● **YOUR OBJECTIVE**: The listing that follows should be reproduced exactly, line for line.

━━━ MATERIAL FOR THIS TASK ━━━

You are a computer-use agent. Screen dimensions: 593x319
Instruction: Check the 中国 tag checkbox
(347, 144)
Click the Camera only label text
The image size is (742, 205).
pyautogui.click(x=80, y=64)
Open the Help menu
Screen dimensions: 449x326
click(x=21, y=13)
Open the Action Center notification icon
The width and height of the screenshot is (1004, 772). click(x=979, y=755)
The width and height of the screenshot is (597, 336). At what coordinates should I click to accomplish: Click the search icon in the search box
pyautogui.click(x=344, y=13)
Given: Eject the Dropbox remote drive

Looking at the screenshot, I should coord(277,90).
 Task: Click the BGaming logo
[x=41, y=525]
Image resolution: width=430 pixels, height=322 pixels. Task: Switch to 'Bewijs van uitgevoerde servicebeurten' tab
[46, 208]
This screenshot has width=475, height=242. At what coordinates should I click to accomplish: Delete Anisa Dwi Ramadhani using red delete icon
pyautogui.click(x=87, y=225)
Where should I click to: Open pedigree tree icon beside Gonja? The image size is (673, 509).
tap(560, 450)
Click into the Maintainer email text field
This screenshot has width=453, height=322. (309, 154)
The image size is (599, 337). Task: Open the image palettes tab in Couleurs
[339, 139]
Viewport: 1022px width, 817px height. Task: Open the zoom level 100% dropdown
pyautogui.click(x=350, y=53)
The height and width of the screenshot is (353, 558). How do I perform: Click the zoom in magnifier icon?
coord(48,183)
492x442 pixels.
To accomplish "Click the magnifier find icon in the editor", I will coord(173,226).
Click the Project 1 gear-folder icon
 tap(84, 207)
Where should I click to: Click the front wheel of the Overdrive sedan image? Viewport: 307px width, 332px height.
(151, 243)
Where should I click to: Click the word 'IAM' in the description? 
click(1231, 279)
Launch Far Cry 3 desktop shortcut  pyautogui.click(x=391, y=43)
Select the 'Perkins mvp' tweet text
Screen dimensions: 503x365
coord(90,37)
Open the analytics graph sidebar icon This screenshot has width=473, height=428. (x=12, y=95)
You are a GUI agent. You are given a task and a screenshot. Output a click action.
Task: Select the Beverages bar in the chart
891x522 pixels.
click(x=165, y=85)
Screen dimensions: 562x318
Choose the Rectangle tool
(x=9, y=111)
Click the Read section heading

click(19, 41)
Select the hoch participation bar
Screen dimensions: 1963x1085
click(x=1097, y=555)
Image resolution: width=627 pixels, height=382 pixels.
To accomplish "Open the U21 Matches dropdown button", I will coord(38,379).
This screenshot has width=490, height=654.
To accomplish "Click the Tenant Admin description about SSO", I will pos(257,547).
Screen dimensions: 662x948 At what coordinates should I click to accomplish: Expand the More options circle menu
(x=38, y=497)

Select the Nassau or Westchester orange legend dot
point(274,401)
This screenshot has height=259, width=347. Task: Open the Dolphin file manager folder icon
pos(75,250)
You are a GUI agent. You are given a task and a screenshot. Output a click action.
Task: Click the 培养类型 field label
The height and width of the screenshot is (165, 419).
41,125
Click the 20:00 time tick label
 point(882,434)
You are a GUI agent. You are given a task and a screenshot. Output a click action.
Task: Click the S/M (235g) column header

━━━

● **TASK ANSWER**:
You are a computer-use agent. Screen dimensions: 593x319
Instruction: Check the 中国 tag checkbox
(347, 144)
Click the Camera only label text
The image size is (742, 205).
pyautogui.click(x=80, y=64)
Open the Help menu
Screen dimensions: 449x326
click(x=21, y=13)
Open the Action Center notification icon
The width and height of the screenshot is (1004, 772). click(x=979, y=755)
The width and height of the screenshot is (597, 336). At what coordinates should I click to accomplish: Click the search icon in the search box
pyautogui.click(x=344, y=13)
Given: Eject the Dropbox remote drive

Looking at the screenshot, I should coord(277,90).
 Task: Click the BGaming logo
[x=41, y=525]
Image resolution: width=430 pixels, height=322 pixels. Task: Switch to 'Bewijs van uitgevoerde servicebeurten' tab
[46, 208]
This screenshot has width=475, height=242. At what coordinates should I click to accomplish: Delete Anisa Dwi Ramadhani using red delete icon
pyautogui.click(x=87, y=225)
Where should I click to: Open pedigree tree icon beside Gonja? The image size is (673, 509).
tap(560, 450)
Click into the Maintainer email text field
This screenshot has width=453, height=322. (309, 154)
The image size is (599, 337). Task: Open the image palettes tab in Couleurs
[339, 139]
Viewport: 1022px width, 817px height. Task: Open the zoom level 100% dropdown
pyautogui.click(x=350, y=53)
The height and width of the screenshot is (353, 558). How do I perform: Click the zoom in magnifier icon?
coord(48,183)
492x442 pixels.
To accomplish "Click the magnifier find icon in the editor", I will coord(173,226).
Click the Project 1 gear-folder icon
 tap(84, 207)
Where should I click to: Click the front wheel of the Overdrive sedan image? Viewport: 307px width, 332px height.
(151, 243)
Where should I click to: Click the word 'IAM' in the description? 
click(1231, 279)
Launch Far Cry 3 desktop shortcut  pyautogui.click(x=391, y=43)
Select the 'Perkins mvp' tweet text
Screen dimensions: 503x365
coord(90,37)
Open the analytics graph sidebar icon This screenshot has width=473, height=428. (x=12, y=95)
You are a GUI agent. You are given a task and a screenshot. Output a click action.
Task: Select the Beverages bar in the chart
891x522 pixels.
click(x=165, y=85)
Screen dimensions: 562x318
Choose the Rectangle tool
(x=9, y=111)
Click the Read section heading

click(19, 41)
Select the hoch participation bar
Screen dimensions: 1963x1085
click(x=1097, y=555)
Image resolution: width=627 pixels, height=382 pixels.
To accomplish "Open the U21 Matches dropdown button", I will coord(38,379).
This screenshot has width=490, height=654.
To accomplish "Click the Tenant Admin description about SSO", I will pos(257,547).
Screen dimensions: 662x948 At what coordinates should I click to accomplish: Expand the More options circle menu
(x=38, y=497)

Select the Nassau or Westchester orange legend dot
point(274,401)
This screenshot has height=259, width=347. Task: Open the Dolphin file manager folder icon
pos(75,250)
You are a GUI agent. You are given a task and a screenshot. Output a click action.
Task: Click the 培养类型 field label
The height and width of the screenshot is (165, 419).
41,125
Click the 20:00 time tick label
 point(882,434)
You are a GUI agent. You are given a task and a screenshot. Output a click action.
Task: Click the S/M (235g) column header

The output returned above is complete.